▶ **CONSIGNE 1**
Relevez tous les pays désignés par leur nom dans l'extrait sur la Crimée.
▶ **CONSIGNE 2**
Traduisez en anglais, s'il vous plaît, cette phrase de l'extrait sur la Crimée : « Nous demandons à voir l'avis juridique fourni par les conseillers juridiques du Foreign Office britannique. »
▶ **CONSIGNE 3**
Poursuivez l'extrait sur la Crimée à la suite de sa dernière phrase.

▶ **EXTRAIT SOURCE**

__________

Il est incontestable que la Russie contrôle de facto la Crimée, indépendamment du soutien britannique à la revendication du gouvernement ukrainien sur la région. Il est également vrai que l’annexion de la Crimée par la Russie n’a pas été effectuée dans le respect du droit international. [2] Toutefois, il est peu probable, dans la pratique, que l’on puisse revenir en arrière, et la situation doit être résolue par un traité ou par la Cour internationale de justice. Dans l’intervalle, la position juridique du gouvernement britannique ne peut que considérer que la Russie est une « puissance d’occupation ». Il est impossible que la position juridique du gouvernement britannique soit que l’Ukraine exerce un « contrôle effectif » sur le territoire.

Nous demandons à voir l’avis juridique fourni par les conseillers juridiques du Foreign Office britannique. Il n’est tout simplement pas dans les habitudes du droit international d’ignorer l’existence d’une puissance d’occupation qui est un État reconnu, et d’agir avec des forces armées en se fondant sur l’autorité d’un gouvernement qui n’en a pas le contrôle effectif. La différence d’attitude des Britanniques à l’égard de la Russie, en tant que puissance d’occupation, et à l’égard d’Israël est révélatrice.

__________

▶ **MATÉRIEL FOURNI**
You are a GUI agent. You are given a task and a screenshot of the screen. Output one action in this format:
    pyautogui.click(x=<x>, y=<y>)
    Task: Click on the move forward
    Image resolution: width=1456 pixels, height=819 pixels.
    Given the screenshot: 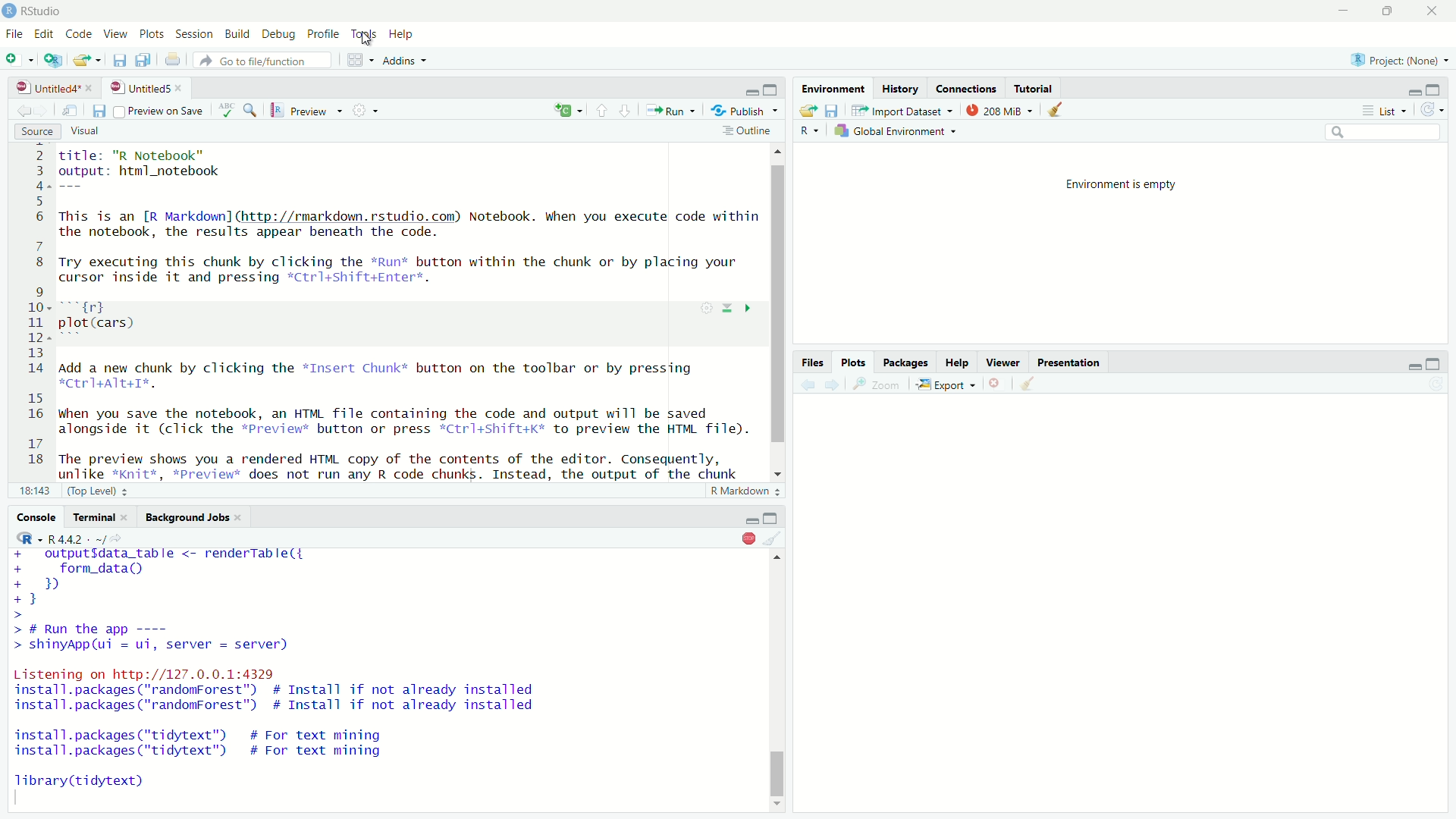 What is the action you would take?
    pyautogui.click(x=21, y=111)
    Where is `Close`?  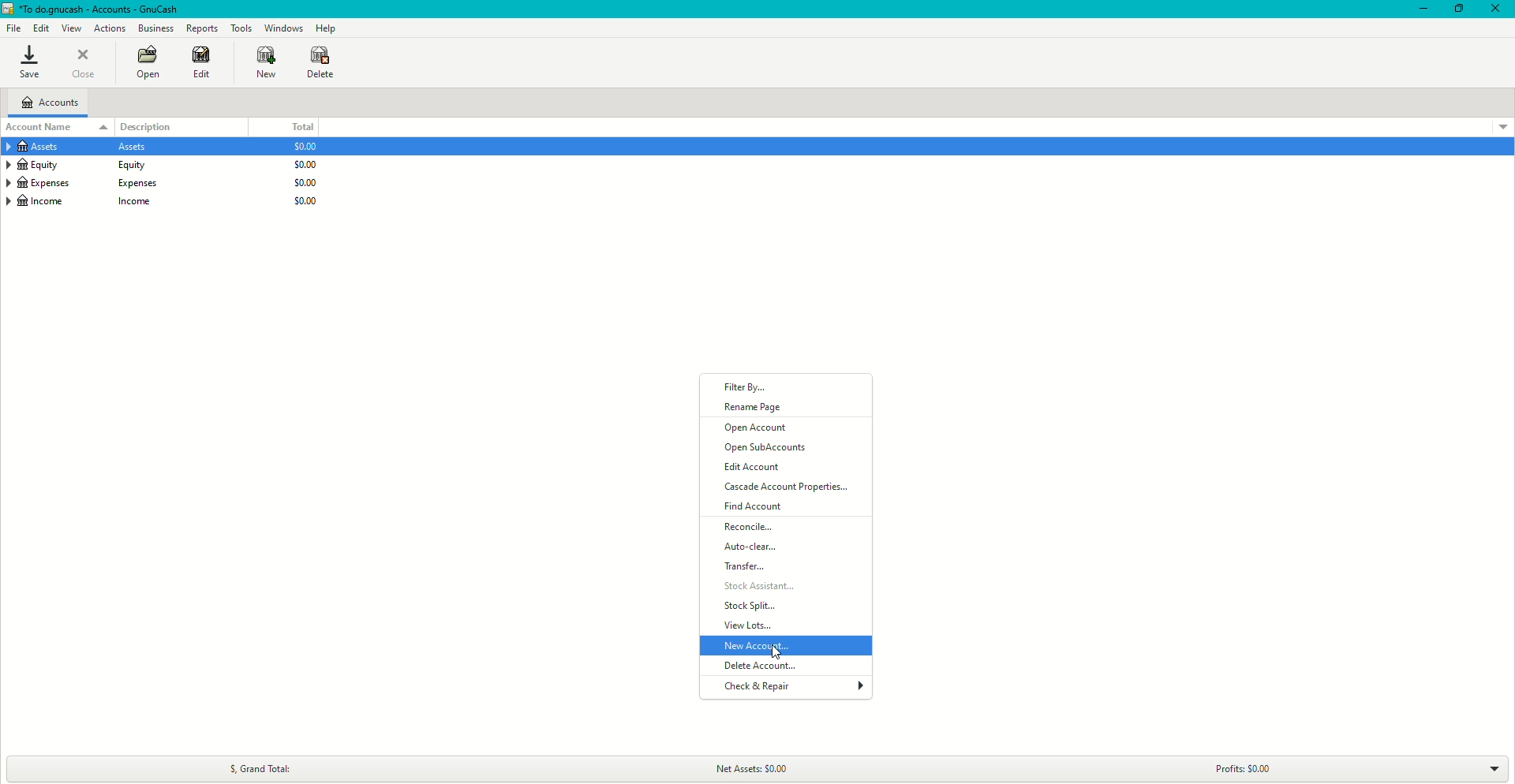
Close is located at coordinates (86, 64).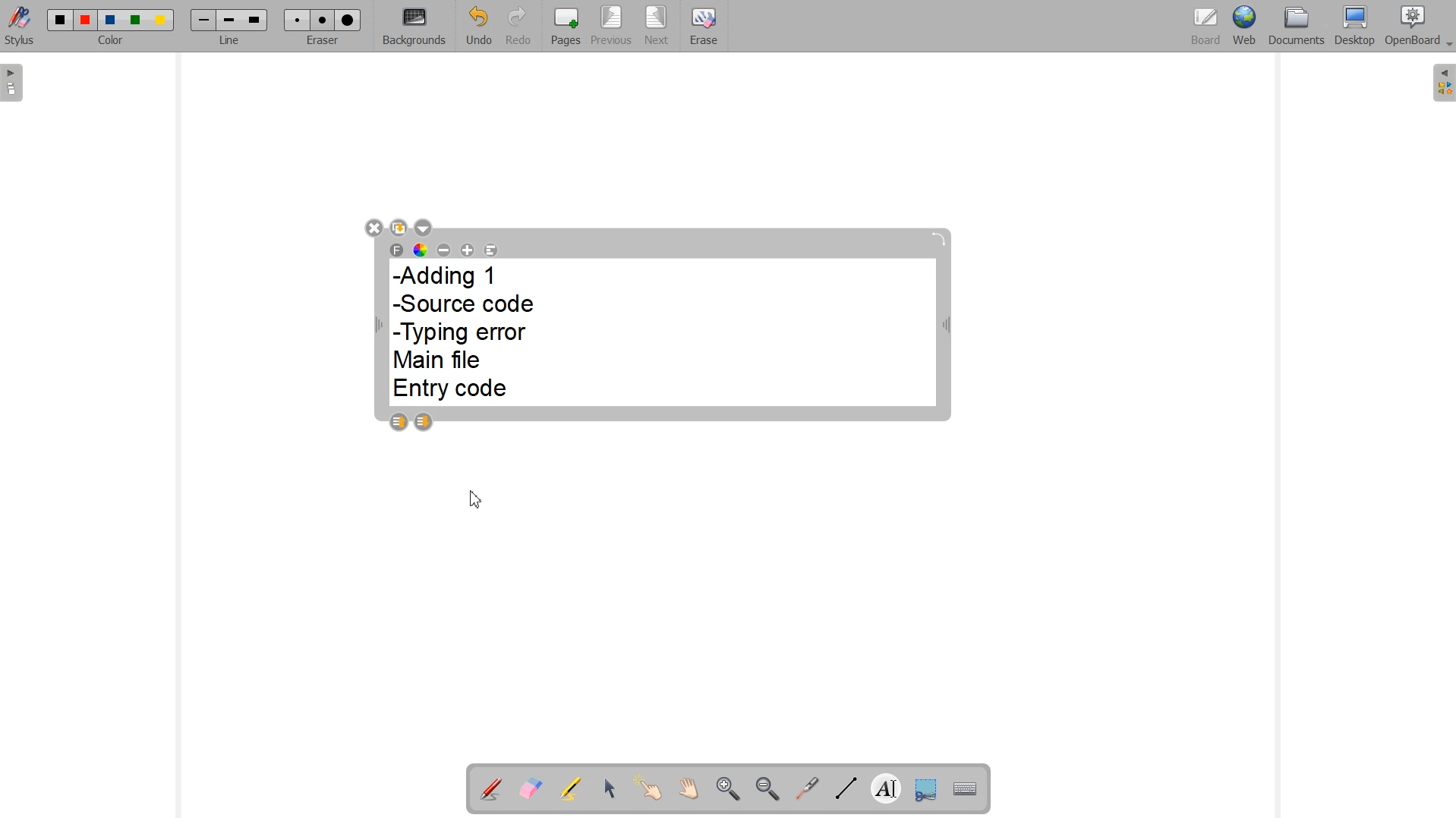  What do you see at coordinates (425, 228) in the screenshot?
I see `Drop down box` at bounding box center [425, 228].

__________

▶ **RÉPONSE CORRECTE 1**
Russie, Ukraine, Israël

▶ **RÉPONSE CORRECTE 2**
We ask to see the legal advice provided by the legal advisers of the British Foreign Office.

▶ **RÉPONSE CORRECTE 3**
La légalité de l’action britannique est, au mieux, discutable. En termes de realpolitik, il s’agit d’une politique de la corde raide contre une puissance nucléaire et d’un effort supplémentaire pour intensifier la nouvelle guerre froide avec la Russie, au profit de l’armée, des services de sécurité et des entreprises d’armement, et au détriment de ceux qui ont besoin de dépenses publiques plus utiles sur le plan social. Il s’agit en outre d’un acte de démagogie chauvine à travers laquelle l’élite néolibérale distrait les masses, pendant que l’incroyable richesse des milliardaires continue de croître.

L’OTAN va bientôt commencer un exercice naval en mer Noire. Comme tous les États membres de l’OTAN ne sont pas aussi désaxés que Boris Johnson, il faut espérer qu’ils s’abstiendront de toute provocation supplémentaire. Je pense qu’ils ne peuvent pas être assez fous pour tenter d’intervenir en Ukraine par la force militaire, ou même par des menaces d’actions guerrières. Mais ensuite, je regarde Johnson et Biden, et je m’inquiète. Tout cela peut horriblement mal tourner.

Craign Murray

Craig Murray, un proche collaborateur de Wikileaks, est diplomate, historien et militant des droits de l’homme. Il a été ambassadeur du Royaume-Uni en Ouzbékistan. Il est actuellement en procès avec l’État britannique pour avoir dénoncé un complot contre le dirigeant écossais Alex Salmond.


Traduction et notes Corinne Autey-Roussel
Photo Ben Shread : le HMS Defender en mer Noire / Crown Copyright handout editorial use only/No sales

Notes de la traduction :

[1] Le 18 septembre 2020, le Royaume-Uni a procédé au largage de 200 parachutistes en Ukraine à l’invitation de son président. Le but en était, bien sûr, de faire une démonstration de force à l’adresse de la Russie.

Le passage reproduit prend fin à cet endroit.